Movimento ativo, criativo, pedagógico e processual de espiritualidade cristã missionária, que começa com a compaixão, passa pela misericórdia, se impregna de consolação e desperta alegria.
Estilo missionário
Um estilo construído pelo Fundador José Allamano, a partir da prática, com a participação de seus missionários no território Kikuyu, no Quênia – África, que resulta numa “metodologia concorde, iluminada e perseverante”, a serviço do anúncio do Evangelho, da promoção humana e da formação ou educação das pessoas. Centrado na simplicidade, na proximidade, no estar e trabalhar com os nativos, na bondade, no respeito e na elevação dos ambientes. Um estilo que corresponde ao proposto pelo Papa Francisco a toda a Igreja: próximo, terno, preocupado com a formação integral e a autenticidade evangélica. Em ambos, há uma sensibilidade e um respeito profundo por todas as pessoas e suas culturas, acolhendo e valorizando cada uma em suas diferenças.

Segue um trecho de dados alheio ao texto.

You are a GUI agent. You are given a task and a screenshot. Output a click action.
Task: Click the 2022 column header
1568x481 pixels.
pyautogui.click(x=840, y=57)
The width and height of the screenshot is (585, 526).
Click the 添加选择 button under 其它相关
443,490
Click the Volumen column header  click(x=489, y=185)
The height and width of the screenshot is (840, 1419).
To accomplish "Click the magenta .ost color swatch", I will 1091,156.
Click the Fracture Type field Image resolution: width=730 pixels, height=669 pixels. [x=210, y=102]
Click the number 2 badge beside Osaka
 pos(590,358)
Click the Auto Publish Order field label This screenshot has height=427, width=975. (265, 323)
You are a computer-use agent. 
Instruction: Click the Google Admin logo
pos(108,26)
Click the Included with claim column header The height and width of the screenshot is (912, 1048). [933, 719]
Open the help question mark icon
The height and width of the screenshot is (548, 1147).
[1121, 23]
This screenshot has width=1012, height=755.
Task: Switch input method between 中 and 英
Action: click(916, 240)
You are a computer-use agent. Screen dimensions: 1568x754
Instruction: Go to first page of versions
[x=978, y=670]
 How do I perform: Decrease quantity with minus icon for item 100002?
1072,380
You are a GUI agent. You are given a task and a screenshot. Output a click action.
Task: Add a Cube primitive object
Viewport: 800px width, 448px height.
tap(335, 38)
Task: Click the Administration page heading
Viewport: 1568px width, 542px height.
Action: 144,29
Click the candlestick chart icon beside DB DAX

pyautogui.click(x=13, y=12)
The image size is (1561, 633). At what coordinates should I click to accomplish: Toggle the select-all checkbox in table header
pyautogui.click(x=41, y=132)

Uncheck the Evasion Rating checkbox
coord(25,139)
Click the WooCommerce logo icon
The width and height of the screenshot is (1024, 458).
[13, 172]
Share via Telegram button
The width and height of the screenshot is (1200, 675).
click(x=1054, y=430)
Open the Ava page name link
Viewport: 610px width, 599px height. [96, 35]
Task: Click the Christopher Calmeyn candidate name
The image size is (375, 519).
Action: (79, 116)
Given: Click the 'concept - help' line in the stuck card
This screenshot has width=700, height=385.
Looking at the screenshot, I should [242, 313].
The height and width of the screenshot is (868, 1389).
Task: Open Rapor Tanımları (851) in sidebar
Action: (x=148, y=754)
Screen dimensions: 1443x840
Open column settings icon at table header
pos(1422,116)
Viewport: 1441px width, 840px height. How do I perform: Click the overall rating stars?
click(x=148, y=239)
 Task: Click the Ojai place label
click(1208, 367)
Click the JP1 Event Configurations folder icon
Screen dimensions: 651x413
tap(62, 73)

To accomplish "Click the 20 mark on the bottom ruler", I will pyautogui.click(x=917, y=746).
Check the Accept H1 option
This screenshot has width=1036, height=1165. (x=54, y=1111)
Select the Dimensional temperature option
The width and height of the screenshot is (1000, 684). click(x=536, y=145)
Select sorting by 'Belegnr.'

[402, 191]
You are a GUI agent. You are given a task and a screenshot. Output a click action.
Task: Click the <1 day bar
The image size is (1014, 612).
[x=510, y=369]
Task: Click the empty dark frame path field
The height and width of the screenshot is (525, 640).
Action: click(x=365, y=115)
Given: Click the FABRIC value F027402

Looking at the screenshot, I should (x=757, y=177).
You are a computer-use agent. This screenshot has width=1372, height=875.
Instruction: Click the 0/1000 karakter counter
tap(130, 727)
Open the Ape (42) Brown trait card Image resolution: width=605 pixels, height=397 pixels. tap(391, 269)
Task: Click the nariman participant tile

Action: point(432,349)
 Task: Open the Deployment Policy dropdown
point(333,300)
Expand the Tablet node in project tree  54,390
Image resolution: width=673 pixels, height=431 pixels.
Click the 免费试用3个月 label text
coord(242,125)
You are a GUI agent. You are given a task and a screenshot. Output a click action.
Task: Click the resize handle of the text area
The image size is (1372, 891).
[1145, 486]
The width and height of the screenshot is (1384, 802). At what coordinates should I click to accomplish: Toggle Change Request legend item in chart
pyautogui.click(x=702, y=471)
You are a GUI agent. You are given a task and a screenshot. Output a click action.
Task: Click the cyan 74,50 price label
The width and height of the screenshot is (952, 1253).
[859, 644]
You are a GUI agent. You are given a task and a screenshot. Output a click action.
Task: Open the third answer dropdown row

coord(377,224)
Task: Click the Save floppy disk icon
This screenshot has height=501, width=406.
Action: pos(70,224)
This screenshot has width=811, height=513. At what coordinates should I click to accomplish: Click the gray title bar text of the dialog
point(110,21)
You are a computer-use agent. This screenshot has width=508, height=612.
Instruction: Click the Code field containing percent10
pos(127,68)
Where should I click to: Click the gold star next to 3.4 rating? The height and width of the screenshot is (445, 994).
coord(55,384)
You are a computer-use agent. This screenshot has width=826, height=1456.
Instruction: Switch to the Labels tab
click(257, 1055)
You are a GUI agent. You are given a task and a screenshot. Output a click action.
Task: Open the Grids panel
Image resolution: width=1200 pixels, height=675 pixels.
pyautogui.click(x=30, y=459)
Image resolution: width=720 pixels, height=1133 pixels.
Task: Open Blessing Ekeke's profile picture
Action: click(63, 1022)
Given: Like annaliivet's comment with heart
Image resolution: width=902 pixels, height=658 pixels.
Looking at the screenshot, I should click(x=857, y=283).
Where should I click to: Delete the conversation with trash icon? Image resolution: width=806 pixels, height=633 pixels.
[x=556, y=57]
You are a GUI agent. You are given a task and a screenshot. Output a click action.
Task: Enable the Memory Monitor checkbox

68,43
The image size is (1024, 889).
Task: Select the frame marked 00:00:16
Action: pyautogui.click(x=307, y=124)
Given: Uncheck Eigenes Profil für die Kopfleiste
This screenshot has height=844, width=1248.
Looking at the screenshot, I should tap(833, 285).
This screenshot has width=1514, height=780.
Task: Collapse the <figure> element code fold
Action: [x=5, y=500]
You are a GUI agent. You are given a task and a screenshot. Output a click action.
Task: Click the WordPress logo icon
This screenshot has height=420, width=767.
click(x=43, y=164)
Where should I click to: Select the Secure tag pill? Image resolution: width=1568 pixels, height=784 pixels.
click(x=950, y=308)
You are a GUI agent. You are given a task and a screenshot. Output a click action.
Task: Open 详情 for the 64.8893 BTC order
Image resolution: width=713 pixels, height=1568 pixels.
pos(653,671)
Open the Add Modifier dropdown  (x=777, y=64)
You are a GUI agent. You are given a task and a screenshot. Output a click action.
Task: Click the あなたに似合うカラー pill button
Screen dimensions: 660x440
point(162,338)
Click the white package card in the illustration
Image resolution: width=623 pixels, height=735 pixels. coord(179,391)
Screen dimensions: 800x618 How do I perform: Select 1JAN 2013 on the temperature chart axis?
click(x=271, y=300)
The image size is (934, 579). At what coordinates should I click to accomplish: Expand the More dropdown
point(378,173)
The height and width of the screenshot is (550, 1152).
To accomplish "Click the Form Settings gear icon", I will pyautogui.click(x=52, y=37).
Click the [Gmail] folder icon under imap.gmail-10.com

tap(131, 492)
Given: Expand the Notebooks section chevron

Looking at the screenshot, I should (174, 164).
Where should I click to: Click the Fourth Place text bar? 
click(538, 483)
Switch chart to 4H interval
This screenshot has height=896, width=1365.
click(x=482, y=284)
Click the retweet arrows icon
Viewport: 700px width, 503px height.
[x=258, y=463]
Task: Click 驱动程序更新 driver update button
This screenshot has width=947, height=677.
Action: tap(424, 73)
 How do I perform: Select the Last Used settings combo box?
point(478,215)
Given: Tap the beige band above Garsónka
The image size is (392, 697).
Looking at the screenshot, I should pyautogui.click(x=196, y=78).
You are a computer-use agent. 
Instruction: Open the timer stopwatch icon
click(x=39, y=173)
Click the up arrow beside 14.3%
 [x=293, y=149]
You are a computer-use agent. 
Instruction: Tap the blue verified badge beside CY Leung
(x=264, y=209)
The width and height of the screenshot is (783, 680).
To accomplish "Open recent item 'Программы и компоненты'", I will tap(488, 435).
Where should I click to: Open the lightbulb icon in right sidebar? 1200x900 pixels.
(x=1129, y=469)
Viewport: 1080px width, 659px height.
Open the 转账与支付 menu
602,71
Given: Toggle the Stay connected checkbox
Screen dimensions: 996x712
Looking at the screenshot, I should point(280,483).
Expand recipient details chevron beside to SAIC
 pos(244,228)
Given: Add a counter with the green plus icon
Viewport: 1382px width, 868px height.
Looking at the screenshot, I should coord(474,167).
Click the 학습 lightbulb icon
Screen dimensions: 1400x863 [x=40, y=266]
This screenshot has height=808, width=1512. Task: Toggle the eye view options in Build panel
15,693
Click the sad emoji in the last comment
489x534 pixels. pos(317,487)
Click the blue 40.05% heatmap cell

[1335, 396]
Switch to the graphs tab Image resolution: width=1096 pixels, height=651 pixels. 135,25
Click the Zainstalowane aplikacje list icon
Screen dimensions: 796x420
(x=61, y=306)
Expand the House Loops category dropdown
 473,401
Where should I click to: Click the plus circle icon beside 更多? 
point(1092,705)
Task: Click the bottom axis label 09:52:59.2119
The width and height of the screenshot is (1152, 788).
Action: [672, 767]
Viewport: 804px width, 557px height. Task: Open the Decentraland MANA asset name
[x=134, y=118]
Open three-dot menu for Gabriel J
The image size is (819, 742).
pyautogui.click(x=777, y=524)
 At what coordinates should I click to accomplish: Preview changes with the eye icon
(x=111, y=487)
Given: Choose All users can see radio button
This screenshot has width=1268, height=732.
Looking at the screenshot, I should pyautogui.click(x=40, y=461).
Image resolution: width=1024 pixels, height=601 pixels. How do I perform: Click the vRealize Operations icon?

A opção pelos pobres, a insistência na misericórdia e a rejeição da autorreferencialidade são também pontes entre esses dois herdeiros do Piemonte. Allamano exigia que seus missionários fossem aos últimos, vivessem com humildade, sem pretensões de superioridade cultural. Francisco insiste numa Igreja com “cheiro de ovelha”, que não impõe, mas propõe e acompanha.
Terna presença mariana
A devoção mariana é outro elo entre ambos. São José Allamano, envolto no manto do Santuário da Consolata, realiza toda sua obra em aliança familiar com Maria. A ela atribui a fundação de suas instituições missionárias, constituídas com seu nome. Ao cuidado de seu Santuário dedica todo o seu ministério sacerdotal. Seus restos mortais repousam ali.
Francisco também manifesta um profundo amor mariano, recorrendo constantemente a Maria como mãe da ternura, do consolo e do povo. “Minha vida e meu ministério sacerdotal e episcopal sempre confiei à Mãe de Nosso Senhor, Maria Santíssima. Por isso, peço que meus restos mortais repousem, à espera do dia da ressurreição, na Basílica Papal de Santa Maria Maior.
Desejo que minha última viagem terrena termine neste antiquíssimo santuário mariano, ao qual recorria em oração no início e no fim de cada Viagem Apostólica, para confiar minhas intenções à Mãe Imaculada e agradecer-lhe seus cuidados dóceis e maternais.” (Testamento)
Para ambos, Maria não é apenas uma figura teológica ou espiritual, mas uma mãe próxima que consola, guia e fortalece.